The software also allows Addus to tweak the algorithm, and improve this risk scoring component, as the company receives more data. This will, in turn, help Addus better determine which interventions work best.

Bickham noted that the payers that Addus is currently partnering with are looking to expand these existing value-based arrangements. Plus, the company is seeing interest from other payers.

“There’s no lack of demand for that type of arrangement,” Bickham said. “It’s really getting with a payer that’s going to be a good partner with you to be able to make sure that, if we’ve got interventions that need to take place, we have an engaged case manager on the other side that can help us make those changes.”

Right now, value-based care is a smaller part of Addus’ overall business.
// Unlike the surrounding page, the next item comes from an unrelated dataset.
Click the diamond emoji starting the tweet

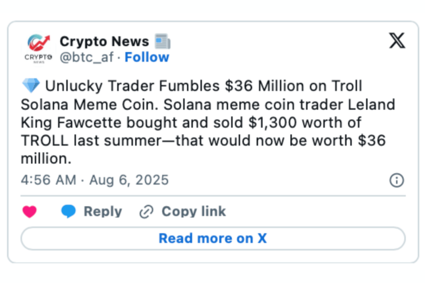[30, 86]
However, the company is hoping to see substantial growth over the next five years.

“Does that mean it grows to three or four times the size it is today? As a billion dollar company, it’s going to be hard to become material for a while, but it is certainly something we’re very excited about,” Addus CEO Dirk Allison said during the discussion.

Looking ahead, Addus is excited about its latest contract.
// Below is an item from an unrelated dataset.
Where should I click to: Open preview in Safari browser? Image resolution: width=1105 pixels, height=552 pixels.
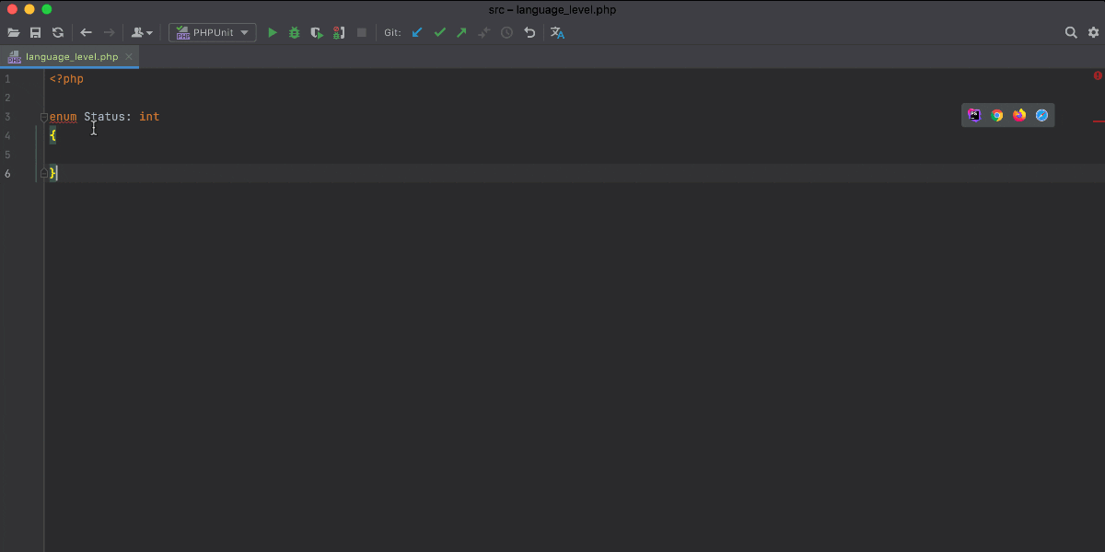tap(1041, 115)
Allison noted that if it works well, it will help the company form partnerships with more Medicare Advantage providers.

“It’s a small contract, and instead of gain-share we’re taking some risk,” he said. “Now, it’s very minimal. We’re only taking risk for our part, for our hours. We wanted to — I won’t say experiment — but we wanted to enter into a contract with a payer that we could partner together to determine if adding personal care hours can help reduce overall medical loss ratio for their patient base. We’re excited about that. We’ve only been in it less than a few months.”